When $5 million buys you worst-in-show
Still, Salesgenie’s ads are not close to being considered the worst of all-time. The list of Super Sunday stinkers is long and colorful, mostly filled with shaky jokes that went horribly wrong. Who can forget Holiday Inn’s “class reunion” in 1997 in which the camera gawks at a hot babe who used to be a dude? A dud on the scale of good taste. Or, Bud Light’s gassy, sleigh-pulling horse from 2004? The flatulence fell flat. Or, the 1997 image of Fred Astaire, 10 years after he went to that big dance floor in the sky, cutting the rug with a Dirt Devil? Creepy, although we got an unintended display of the vacuum’s ability to suck.
The most epically awful Super Bowl commercial — maybe the most horrid TV spot ever — was the 1999 Just For Feet ad that featured white men in a military vehicle tracking the footprints of a barefoot Kenyan runner. They find him, drug him and slap athletic shoes on his soles. When the runner awakes, he can’t shake off the shoes and dashes away. The New York Times called the ad “appallingly insensitive.” Just For Feet sued the commercial’s creator for $10 million then filed for bankruptcy and eventually sold off its stores. Now, that’s a Super Bowl blowout.
Salesgenie, an online, subscription service that provides sales leads, points to some pretty numbers that, it says, were spawned by its average-Joe ad. According to Gupta, more than 30,000 people visited the company’s website the evening of last year’s Super Bowl. That generated as many product trials as the company usually earns in a month. In addition, Salesgenie.com’s website market share spiked by more than 500 percent after its 2007 commercial debuted.
Last year, Salesgenie spent $3.7 million to air its Super Bowl commercial. This week, it will invest about $5 million, Gupta said. The company’s annual advertising budget is $17 million and Gupta figures he saves $10 million a year by doing the work in house.
“What the (media) critics are looking for is something that’s really funny or really artistic. Our ad is just not that,” Gupta said. “But we’re not running any kind of popularity contest. We’re going for just plain response.”

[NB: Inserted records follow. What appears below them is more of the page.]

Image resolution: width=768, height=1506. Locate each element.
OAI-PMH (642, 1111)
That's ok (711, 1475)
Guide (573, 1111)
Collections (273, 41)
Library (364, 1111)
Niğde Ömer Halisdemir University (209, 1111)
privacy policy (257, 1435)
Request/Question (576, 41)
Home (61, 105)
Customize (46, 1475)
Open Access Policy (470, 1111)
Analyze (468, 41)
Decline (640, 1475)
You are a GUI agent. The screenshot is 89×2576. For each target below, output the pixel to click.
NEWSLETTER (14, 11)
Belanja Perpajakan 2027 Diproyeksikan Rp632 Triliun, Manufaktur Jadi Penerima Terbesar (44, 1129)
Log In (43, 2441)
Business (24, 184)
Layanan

So, in the spirit of entertainment and the quest to come off as smart and hip, are some Super Bowl sponsors overthinking the fundamental task of a TV spot — to sell?
No, responded Eric Hirshberg, president and chief creative officer of the advertising firm Deutsch LA. Because the really good commercials, the classics, the Budweiser frogs and the EDS cat herders are doing something more profound than merely pitching a product.
Those sponsors are crawling into the national consciousness and finding a cozy nook inside the heads of some of the 100 million TV viewers, Hirshberg said. They are instantly memorable.
“I’ve got no problem with standing out. But standing out is the least you should do,” Hirshberg said of the Salesgenie spots. “Yes, there is a need to differentiate (from other sponsors) on the Super Bowl. But you also have to be well liked, well remembered and engaging. Standing out? That’s just the cost of entry.”
That cost has risen again. The price to air a 30-second spot during the Fox broadcast this Sunday is $2.7 million. But for your money, you buy not just a massive audience but one that’s paying close attention to the commercials — because of the high expectation for laughs and chills.
“You know, there is an art to creating an ad that’s so bad it’s good,” Hirshberg said. “Like the Mentos commercials. They’re so bad and so off, you can’t take your eyes off them, like a train wreck. That is a strategy. But there is a difference between being so bad that it’s good, and just being bad.
“When I watch (the 2007 Salesgenie spot), it reminds me of when Pee-Wee Herman crashed his bike (in the film ‘Pee-Wee’s Big Adventure’), and he got up, dusted himself off and said, ‘I meant to do that.’ What they are doing is actually is an artful piece of spin.”
But he won’t convince Gupta. At this point in the football season, he believes that vanilla is the flavor of the month.